__Exercise goal__
Each record below is to be retyped exactly, with its pictures omitted.

[Saved entries]

───

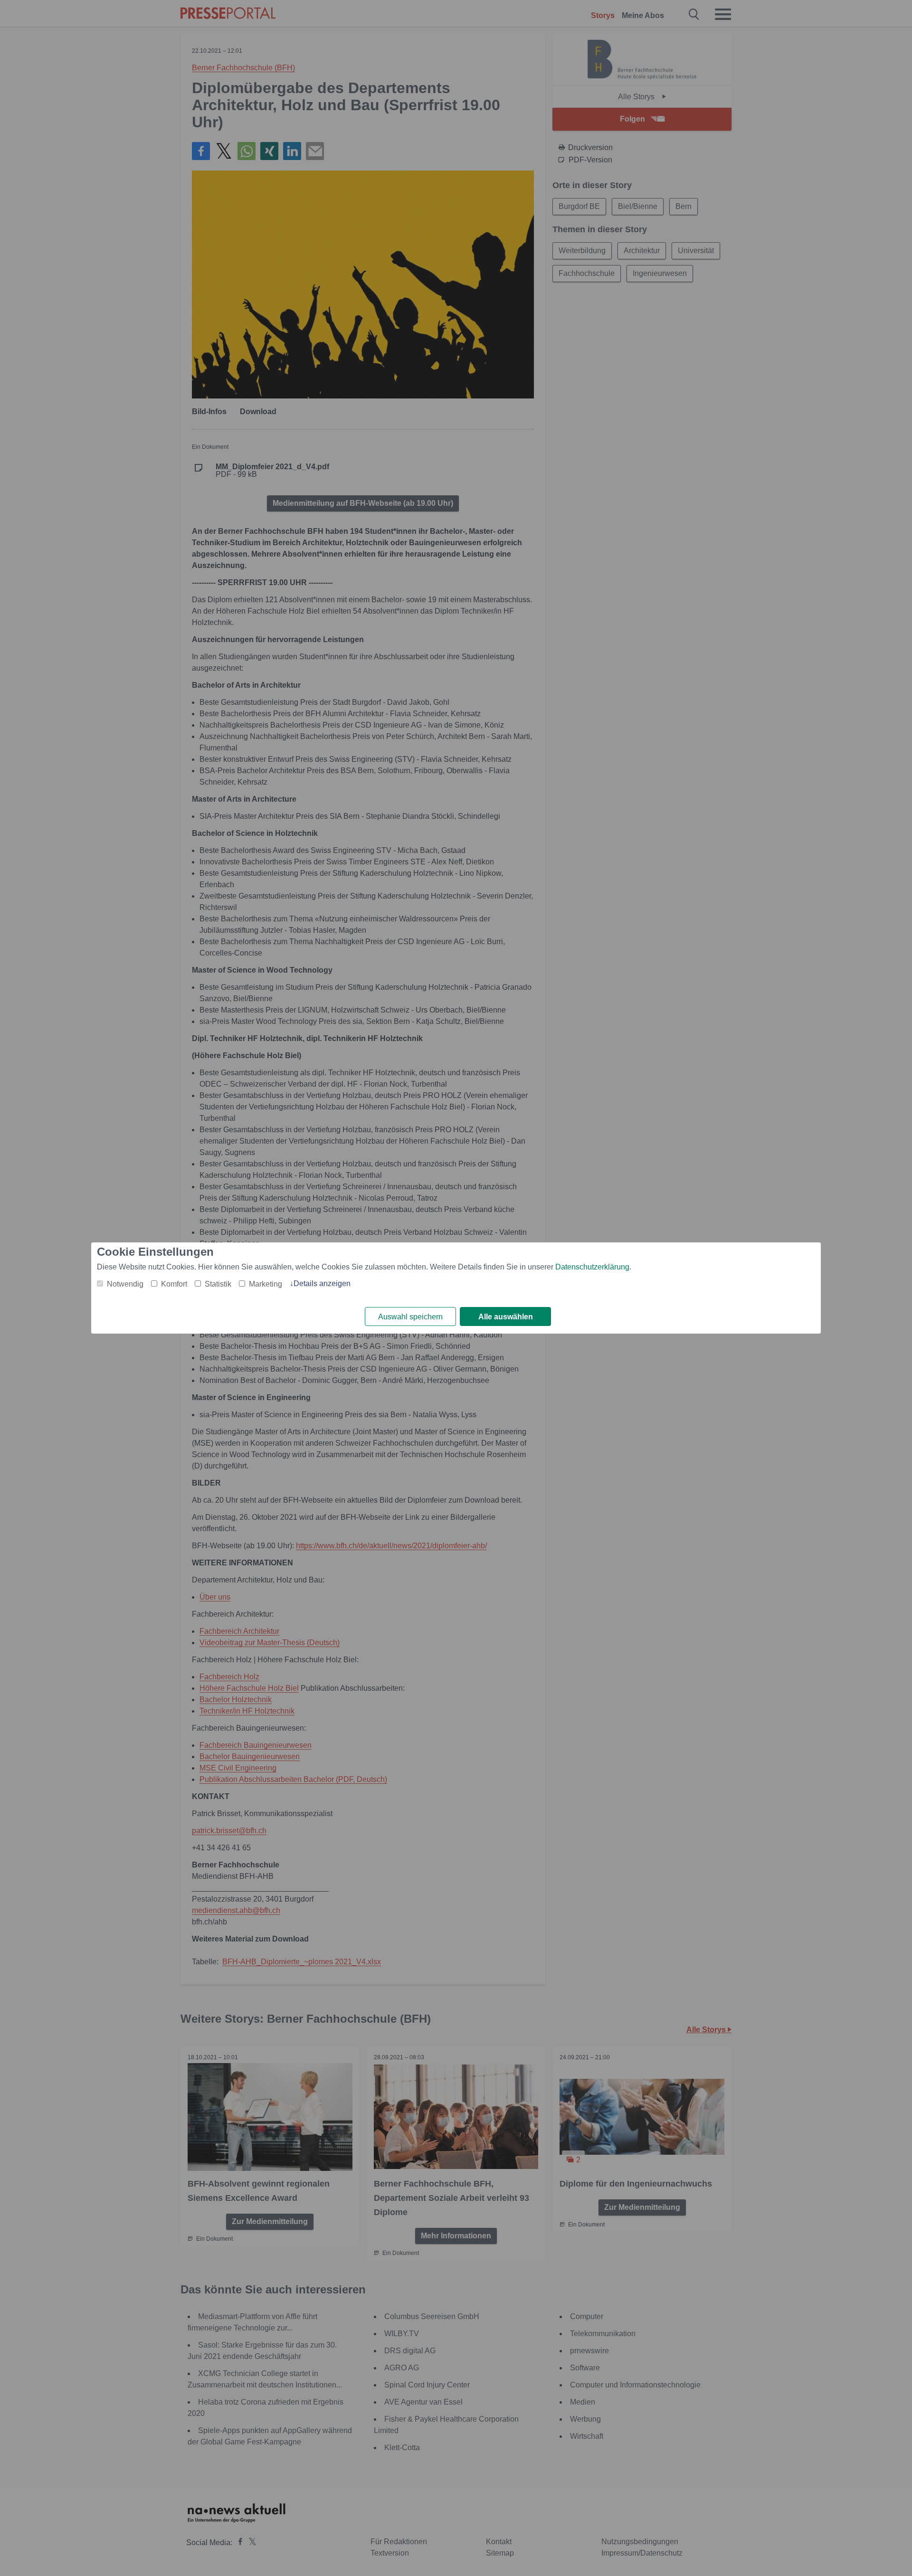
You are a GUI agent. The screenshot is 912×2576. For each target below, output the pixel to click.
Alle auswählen (505, 1317)
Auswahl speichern (410, 1317)
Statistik (218, 1284)
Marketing (265, 1284)
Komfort (174, 1284)
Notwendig (125, 1284)
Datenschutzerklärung (592, 1267)
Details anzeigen (322, 1283)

───

__Reply to the task__
You are a GUI agent. The screenshot is 912×2576. For each target below, output the pixel to click.
Alle auswählen (505, 1317)
Auswahl speichern (410, 1317)
Statistik (218, 1284)
Marketing (265, 1284)
Komfort (174, 1284)
Notwendig (125, 1284)
Datenschutzerklärung (592, 1267)
Details anzeigen (322, 1283)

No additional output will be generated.